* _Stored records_
BEGIN
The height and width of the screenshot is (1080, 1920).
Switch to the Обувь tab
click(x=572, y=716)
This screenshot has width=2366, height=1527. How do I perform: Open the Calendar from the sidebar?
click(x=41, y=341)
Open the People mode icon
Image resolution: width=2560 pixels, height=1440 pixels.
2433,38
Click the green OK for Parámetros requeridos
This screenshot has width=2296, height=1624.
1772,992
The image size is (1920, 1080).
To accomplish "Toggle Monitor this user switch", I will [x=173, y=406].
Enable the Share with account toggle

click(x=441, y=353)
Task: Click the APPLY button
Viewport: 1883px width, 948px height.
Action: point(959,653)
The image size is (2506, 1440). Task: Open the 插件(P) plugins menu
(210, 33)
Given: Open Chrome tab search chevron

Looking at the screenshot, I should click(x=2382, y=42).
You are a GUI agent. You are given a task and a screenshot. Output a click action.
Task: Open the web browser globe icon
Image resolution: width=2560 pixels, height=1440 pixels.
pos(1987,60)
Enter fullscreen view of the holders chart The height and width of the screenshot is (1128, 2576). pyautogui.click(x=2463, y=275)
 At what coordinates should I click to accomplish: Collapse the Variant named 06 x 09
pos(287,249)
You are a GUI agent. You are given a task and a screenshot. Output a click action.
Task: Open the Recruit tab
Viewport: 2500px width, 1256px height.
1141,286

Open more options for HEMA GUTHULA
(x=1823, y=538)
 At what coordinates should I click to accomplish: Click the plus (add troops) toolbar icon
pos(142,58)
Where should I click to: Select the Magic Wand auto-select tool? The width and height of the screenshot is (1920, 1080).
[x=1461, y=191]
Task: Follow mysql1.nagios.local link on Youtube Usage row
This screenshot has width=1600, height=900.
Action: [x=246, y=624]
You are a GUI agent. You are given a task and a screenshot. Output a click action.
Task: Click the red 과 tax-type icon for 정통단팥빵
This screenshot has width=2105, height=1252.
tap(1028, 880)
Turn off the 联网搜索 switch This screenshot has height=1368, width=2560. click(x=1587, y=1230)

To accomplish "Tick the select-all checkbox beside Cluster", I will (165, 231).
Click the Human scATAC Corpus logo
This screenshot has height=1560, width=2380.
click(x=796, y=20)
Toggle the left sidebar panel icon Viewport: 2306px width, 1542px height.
END
* _Work required_
Within the data above, the lines from the one with "Viewport: 1883px width, 948px height." to the one with "Task: Follow mysql1.nagios.local" must be repeated exactly; no other line belongs in the answer.

* _Response_
Viewport: 1883px width, 948px height.
Action: point(959,653)
The image size is (2506, 1440). Task: Open the 插件(P) plugins menu
(210, 33)
Given: Open Chrome tab search chevron

Looking at the screenshot, I should click(x=2382, y=42).
You are a GUI agent. You are given a task and a screenshot. Output a click action.
Task: Open the web browser globe icon
Image resolution: width=2560 pixels, height=1440 pixels.
pos(1987,60)
Enter fullscreen view of the holders chart The height and width of the screenshot is (1128, 2576). pyautogui.click(x=2463, y=275)
 At what coordinates should I click to accomplish: Collapse the Variant named 06 x 09
pos(287,249)
You are a GUI agent. You are given a task and a screenshot. Output a click action.
Task: Open the Recruit tab
Viewport: 2500px width, 1256px height.
1141,286

Open more options for HEMA GUTHULA
(x=1823, y=538)
 At what coordinates should I click to accomplish: Click the plus (add troops) toolbar icon
pos(142,58)
Where should I click to: Select the Magic Wand auto-select tool? The width and height of the screenshot is (1920, 1080).
[x=1461, y=191]
Task: Follow mysql1.nagios.local link on Youtube Usage row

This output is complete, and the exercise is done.